Closed ProPythoner67 closed 3 years ago

ProPythoner67 commented 3 years ago

Hey, First of all thanks for sharing this repo! I am trying to predict video using the pre-trained model. Here is what I've done: sgd = SGD(lr=0.01, decay=1e-6, momentum=0.9, nesterov=True) model = load_model(model_path) model.compile(optimizer=sgd, loss='categorical_crossentropy', metrics=['accuracy']) frames = Video2Npy(file_path='some_file_path.mp4') for frame in frames: preds = model.predict(np.expand_dims(frame, axis=0))

And from the prediction line I got this error: ValueError: Input 0 is incompatible with layer model_1: expected shape=(None, 64, 224, 224, 5), found shape=(None, 224, 224, 5)

It's looking like the preprocess for the frames doesn't give the expected shape, what am I doing wrong?

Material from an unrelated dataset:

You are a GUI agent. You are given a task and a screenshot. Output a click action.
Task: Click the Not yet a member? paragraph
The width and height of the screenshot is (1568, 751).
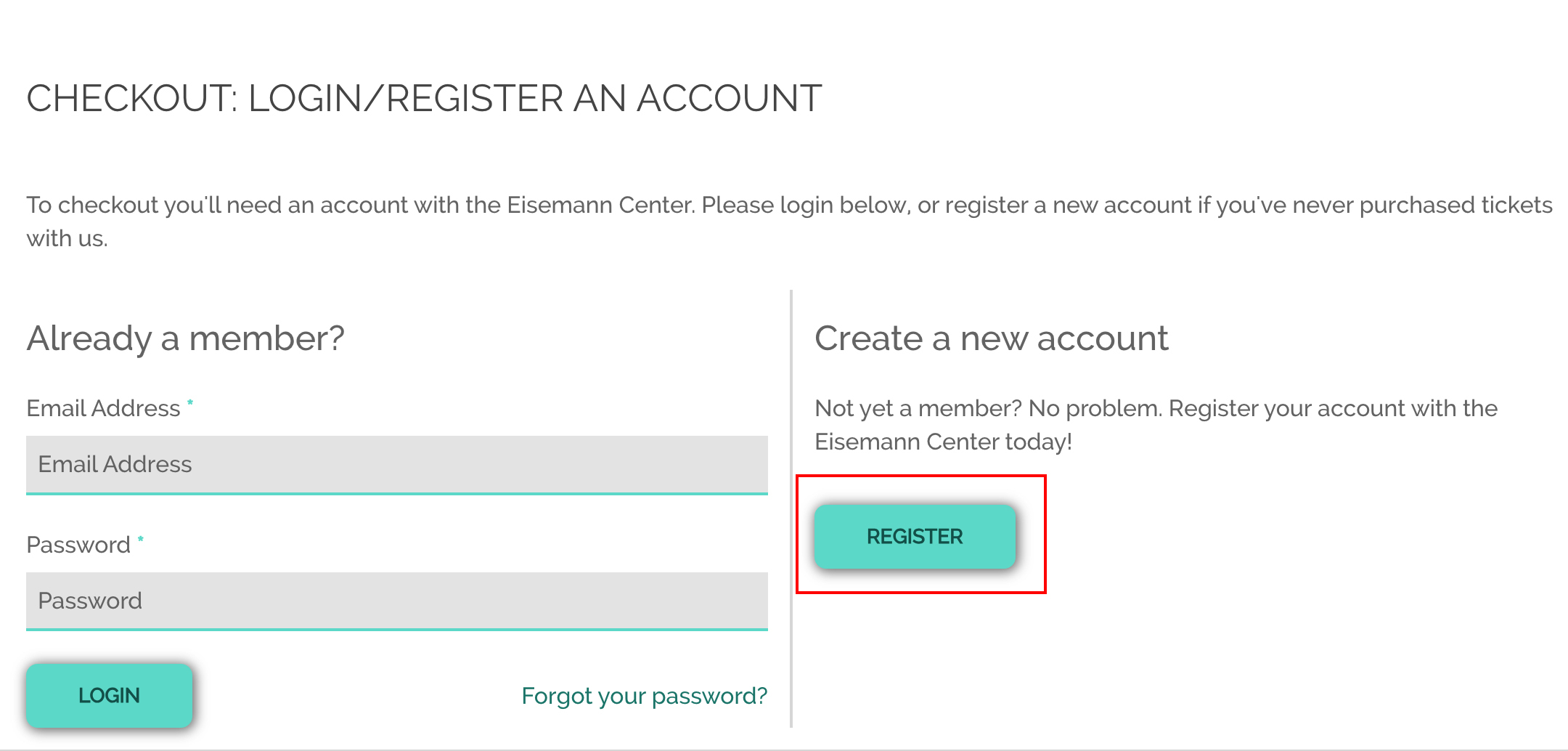point(1156,408)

Also I've search for example for how to predict video using the pre-trained model in this repository, and I couldn't find.

Thanks!

mchengny commented 3 years ago

Hi, the input of "model.predict() " must be a batch of data. Therefore, you have to reshape your single video clip to the size of [1, 64, 224, 224, 5]. "1" means that current batch size is 1, 64 is the number of frames for this pre-trained model, 224 is the size of single frame, and 5 means 3 rgb channels + 2 optical flows.

ProPythoner67 commented 3 years ago

Thanks for the fast response, I've tried to reshape my single video clip but after all my attempts I didn't managed to get the right shape. Do you have a code example for the full preprocess that I should run for single video clip in order to predict with the pre-trained model?

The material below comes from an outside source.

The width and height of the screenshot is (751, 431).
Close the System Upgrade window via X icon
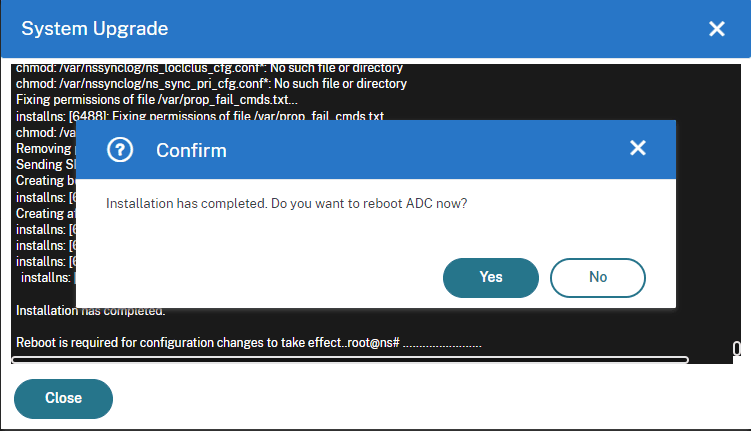point(717,29)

mchengny commented 3 years ago

Sorry to say that I also lost the codes used before. You mentioned that you utilized the function(Video2Npy) to preprocess a video, while the length of the returned array will be equal to the original length of the input video, not fixed 64 frames. Our pre-trained model only receives a fixed length (64). So, you must make your input in the shape of [1, 64, 224, 224, 5].

mchengny commented 3 years ago

Also, you could try to put the data in our data generator and then feed it to the network. (ref to here)

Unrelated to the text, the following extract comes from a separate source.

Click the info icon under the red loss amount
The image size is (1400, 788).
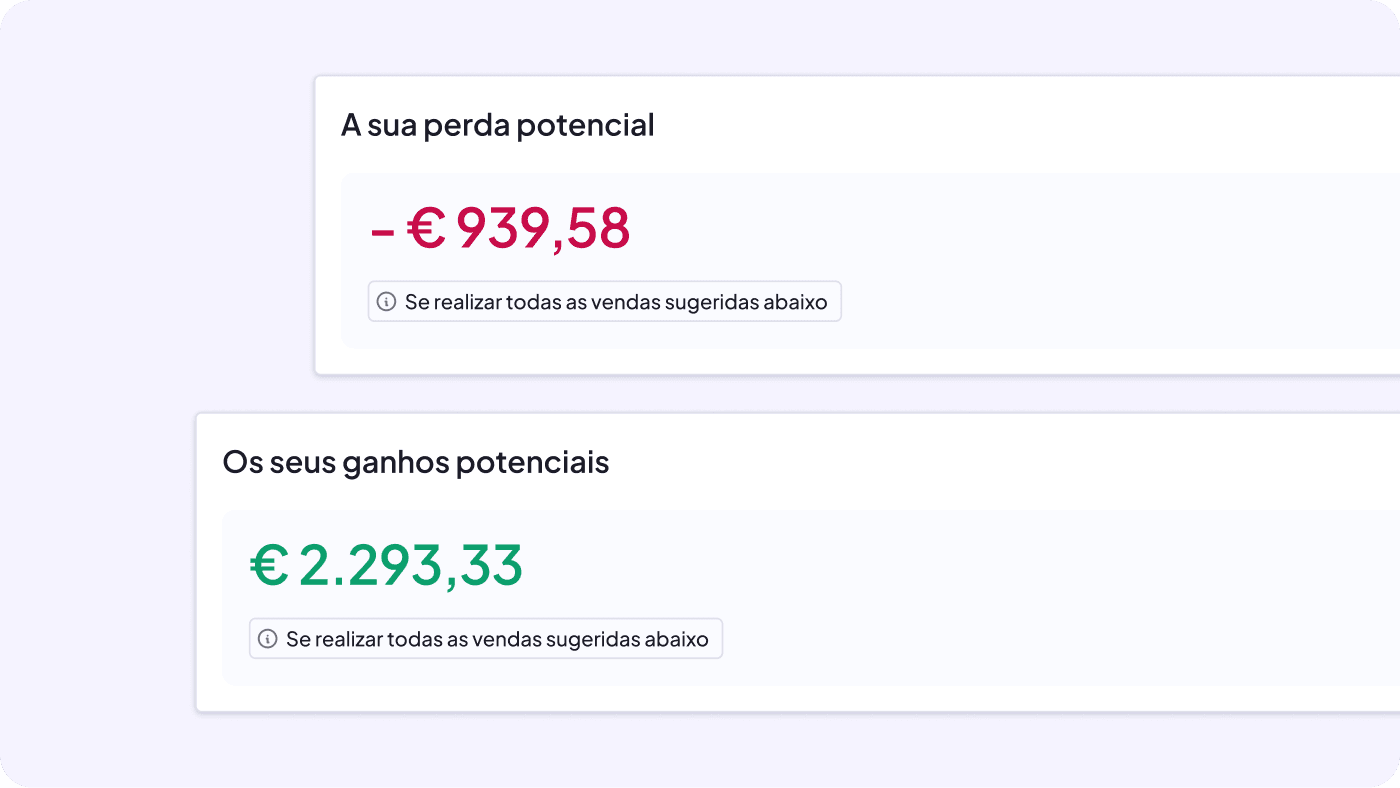(386, 301)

ProPythoner67 commented 3 years ago

So if i understood right, the pre-trained model gives one prediction per 64 frames?

mchengny commented 3 years ago

Correctly, for longer video (>64 frames), you can sample 64 frames sparsely or utilize a sliding window algorithm to process each sliced cliip.

ProPythoner67 commented 3 years ago

Ok great, I've grouped my frames into 64 frame groups and now i'm getting this prediction result for example: [[9.9999881e-01 1.2446051e-06]] What does it represents? does the first value represent the probability for violent or for non-violent?(Im using the pre-trained model)

mchengny commented 3 years ago

Hi, you could check the printed information after initializing the data generator. If "violent" is assigned to class 0, then pred[0] means "violent". Otherwise, pred[0] means "non-violent".

ProPythoner67 commented 3 years ago

I've succeeded to use the DataGenerator but it seems like this class returns (from getitem) 1 batch of 64 frames for the whole video, so I do get the predict but its only for 64 frames, how can i get the other 64 frames groups? dosen't the DataGenerator class should return them also? or maybe i'm not using the class correctly?

mchengny commented 3 years ago

The data generator will sparsely sample 64 frames from an input video (no matter how long it is), so in real -case inference you need to implement a sliding window algorithm by yourself.